_READING PASSAGE_
= = = = =
1938 film by Fred Avery

The Isle of Pingo Pongo is a 1938 American animated comedy short film directed by Fred Avery. The short was released on May 28, 1938. It is the 95th film in the Merrie Melodies series and the second cartoon to star Elmer Fudd. It is the first of a series of travelogue spoofs directed by Avery, where each vignette is punctuated by a moment of blackout. It was re-released as a "Blue Ribbon" reissue in 1944, rendering the original film and credits to be lost.

Because of the racial stereotypes used against black people throughout the short, United Artists chose to withhold it from syndication within the United States in 1968. As such, the short was placed into the so-called Censored Eleven, a group of eleven Merrie Melodies and Looney Tunes shorts withheld from television distribution in the United States since 1968 due to heavy stereotyping of black people.

==Plot==
A cruise ship travels from New York to the Isle of Pingo Pongo, presumably located in the South Seas. The ship sails past the Statue of Liberty, who acts as a traffic cop. The ship makes unnecessary twists and turns through the Canary Islands, depicted as literally an island full of caged canaries, the Sandwich Islands, depicted as a giant hot dog, as well as the Thousand Islands, depicted as a jar of Thousand Island dressing. The ship arrives at the island, where a woman drops coins into the ocean for the locals, only for fellow passengers to dive out of greed.

The narrator introduces the island's fauna, including a hummingbird that literally hums a melody, a mockingbird who breaks the fourth wall and mocks the narrator until it is compared to a cuckoo, as well as a baby canary who vaguely resembles Tweety and calls out for its mother. The narrator then introduces an elephant and a gazelle, the latter doing a striptease routine after the narrator orders it to slow down. The narrator is shocked to see an Inuit man feeding a polar bear vacationing on the island.
= = = = =
_MATERIAL SUPPLIED_
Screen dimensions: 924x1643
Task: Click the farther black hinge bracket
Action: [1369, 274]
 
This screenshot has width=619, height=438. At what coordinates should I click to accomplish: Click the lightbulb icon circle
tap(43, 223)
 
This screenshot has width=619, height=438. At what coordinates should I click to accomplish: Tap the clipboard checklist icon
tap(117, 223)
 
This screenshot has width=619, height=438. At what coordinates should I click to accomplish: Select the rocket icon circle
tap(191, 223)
= = = = =
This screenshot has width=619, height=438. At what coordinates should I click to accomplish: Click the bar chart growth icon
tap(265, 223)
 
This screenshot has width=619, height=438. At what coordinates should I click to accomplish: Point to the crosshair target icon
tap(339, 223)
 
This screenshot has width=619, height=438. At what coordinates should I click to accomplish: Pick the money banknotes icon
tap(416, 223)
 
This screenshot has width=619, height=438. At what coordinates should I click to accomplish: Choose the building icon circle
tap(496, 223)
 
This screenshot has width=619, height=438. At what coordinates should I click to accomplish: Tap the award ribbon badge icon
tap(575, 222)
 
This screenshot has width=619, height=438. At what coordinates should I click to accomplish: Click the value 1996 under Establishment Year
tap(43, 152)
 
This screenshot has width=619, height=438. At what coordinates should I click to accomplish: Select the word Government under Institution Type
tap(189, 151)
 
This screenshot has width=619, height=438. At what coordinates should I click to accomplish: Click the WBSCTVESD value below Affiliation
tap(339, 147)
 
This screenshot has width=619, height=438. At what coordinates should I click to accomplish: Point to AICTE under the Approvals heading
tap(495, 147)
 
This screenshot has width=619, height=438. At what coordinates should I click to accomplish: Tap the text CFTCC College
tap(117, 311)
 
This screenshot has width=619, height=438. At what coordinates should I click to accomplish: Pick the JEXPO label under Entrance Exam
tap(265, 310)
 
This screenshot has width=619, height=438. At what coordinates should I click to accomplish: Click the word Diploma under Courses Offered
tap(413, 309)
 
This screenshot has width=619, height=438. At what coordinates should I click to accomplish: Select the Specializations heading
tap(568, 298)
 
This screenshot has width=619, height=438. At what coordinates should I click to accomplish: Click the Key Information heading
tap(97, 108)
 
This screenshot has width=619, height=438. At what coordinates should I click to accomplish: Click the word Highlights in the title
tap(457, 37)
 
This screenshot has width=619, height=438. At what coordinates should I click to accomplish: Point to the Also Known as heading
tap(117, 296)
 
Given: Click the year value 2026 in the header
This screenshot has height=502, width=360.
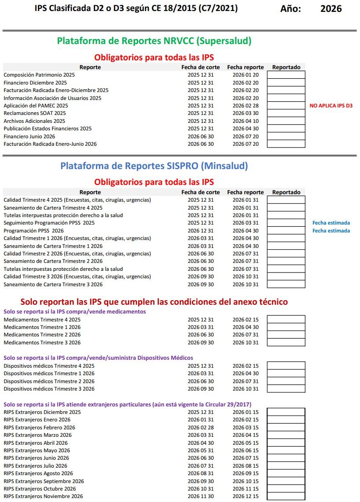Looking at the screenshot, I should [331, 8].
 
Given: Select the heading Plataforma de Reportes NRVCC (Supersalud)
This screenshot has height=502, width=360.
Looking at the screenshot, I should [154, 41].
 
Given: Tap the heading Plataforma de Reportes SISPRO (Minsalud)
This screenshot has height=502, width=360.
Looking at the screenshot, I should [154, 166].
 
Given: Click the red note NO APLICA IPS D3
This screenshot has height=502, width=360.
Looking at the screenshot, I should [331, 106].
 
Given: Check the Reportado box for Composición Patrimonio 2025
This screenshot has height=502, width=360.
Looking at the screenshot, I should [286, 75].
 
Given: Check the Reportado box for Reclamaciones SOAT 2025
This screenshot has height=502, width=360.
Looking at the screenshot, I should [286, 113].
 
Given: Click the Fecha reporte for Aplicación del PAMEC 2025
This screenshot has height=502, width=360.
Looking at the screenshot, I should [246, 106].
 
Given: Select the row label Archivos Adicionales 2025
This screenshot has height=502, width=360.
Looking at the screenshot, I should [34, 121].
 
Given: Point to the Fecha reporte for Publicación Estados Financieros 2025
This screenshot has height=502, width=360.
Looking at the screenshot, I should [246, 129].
= = = = =
_WORK ORDER 1_
Decide whether each statement agrees with the passage about The Isle of Pingo Pongo. Answer yes or no and quote the words of the passage that settle it.
(a) The short was released in May 1938.
(b) The short was the first cartoon to star Elmer Fudd.
(c) In the short, the Sandwich Islands are shown as a jar of dressing.
_WORK ORDER 2_
According to the passage about The Isle of Pingo Pongo, which company withheld the short from syndication within the United States in 1968?
_WORK ORDER 3_
Continue the passage about The Isle of Pingo Pongo, starting after its final sentence.

_EXPECTED OUTPUT 1_
(a) Yes: "The short was released on May 28, 1938."
(b) No: "the second cartoon to star Elmer Fudd"
(c) No: "the Sandwich Islands, depicted as a giant hot dog"

_EXPECTED OUTPUT 2_
United Artists

_EXPECTED OUTPUT 3_
A native hunts two deer, only to be beat up and trapped instead. At a nearby village, natives sing "She'll Be Coming 'Round the Mountain". One native eats a banana and notices the narrator when he describes the native's apparent ignorance, taking a photo of him. One native cooks a meal which is carried by another native with a lip plate. A native drinks coconut milk. Unrelated live action scenes of a horse race suddenly appear to interrupt the short, which the narrator apologizes for. Natives partake in a sport that resembles American football. Natives waltz to a classical melody ironically described as primitive. Four natives led by a caricature of Fats Waller sing a cappella on radio. The narrator's racism becomes more apparent as more natives form a jazz orchestra and perform while other natives dance.

A running gag involves Elmer Fudd following the narrator and emerging in unexpected places, requesting to do something that the narrator denies until the ending, when Elmer is allowed to take out his shotgun to shoot the sun, which sinks to the West to his amusement.